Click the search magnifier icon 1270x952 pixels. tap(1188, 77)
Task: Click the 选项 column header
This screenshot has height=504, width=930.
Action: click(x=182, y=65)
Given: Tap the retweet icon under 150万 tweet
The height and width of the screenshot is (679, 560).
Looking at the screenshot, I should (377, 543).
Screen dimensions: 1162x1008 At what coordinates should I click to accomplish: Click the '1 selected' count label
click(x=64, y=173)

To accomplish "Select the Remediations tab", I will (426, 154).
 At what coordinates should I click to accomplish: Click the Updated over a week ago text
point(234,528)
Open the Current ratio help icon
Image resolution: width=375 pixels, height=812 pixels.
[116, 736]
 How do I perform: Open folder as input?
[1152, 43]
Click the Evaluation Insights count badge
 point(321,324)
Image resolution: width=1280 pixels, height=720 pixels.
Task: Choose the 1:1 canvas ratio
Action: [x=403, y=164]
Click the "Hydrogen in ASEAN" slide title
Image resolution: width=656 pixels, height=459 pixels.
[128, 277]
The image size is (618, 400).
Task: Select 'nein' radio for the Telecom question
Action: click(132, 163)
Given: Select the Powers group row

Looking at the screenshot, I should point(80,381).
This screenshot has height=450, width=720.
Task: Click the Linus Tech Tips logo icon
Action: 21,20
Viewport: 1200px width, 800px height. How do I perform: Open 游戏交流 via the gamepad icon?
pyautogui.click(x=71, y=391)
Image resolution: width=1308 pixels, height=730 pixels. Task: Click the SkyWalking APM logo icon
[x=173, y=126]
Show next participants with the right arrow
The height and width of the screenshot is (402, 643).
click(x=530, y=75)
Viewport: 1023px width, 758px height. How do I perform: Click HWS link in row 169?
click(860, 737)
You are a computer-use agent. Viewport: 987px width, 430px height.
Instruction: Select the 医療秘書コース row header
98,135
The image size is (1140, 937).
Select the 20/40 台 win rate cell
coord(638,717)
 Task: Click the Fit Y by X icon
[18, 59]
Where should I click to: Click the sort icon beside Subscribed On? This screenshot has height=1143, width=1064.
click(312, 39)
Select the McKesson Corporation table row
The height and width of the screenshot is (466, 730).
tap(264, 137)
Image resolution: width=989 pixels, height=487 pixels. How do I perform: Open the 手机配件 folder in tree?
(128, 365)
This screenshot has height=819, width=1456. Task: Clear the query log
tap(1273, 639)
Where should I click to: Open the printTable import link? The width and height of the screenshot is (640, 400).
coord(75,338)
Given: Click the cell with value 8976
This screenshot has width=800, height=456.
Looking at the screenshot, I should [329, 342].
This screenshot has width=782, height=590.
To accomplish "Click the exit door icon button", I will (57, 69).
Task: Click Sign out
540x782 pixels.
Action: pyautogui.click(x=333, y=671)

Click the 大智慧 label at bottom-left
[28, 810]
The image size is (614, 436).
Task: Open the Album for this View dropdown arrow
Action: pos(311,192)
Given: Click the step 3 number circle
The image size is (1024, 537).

----------------

List all lines from the entries that include the word "with".

Show next participants with the right arrow
Given: Click the cell with value 8976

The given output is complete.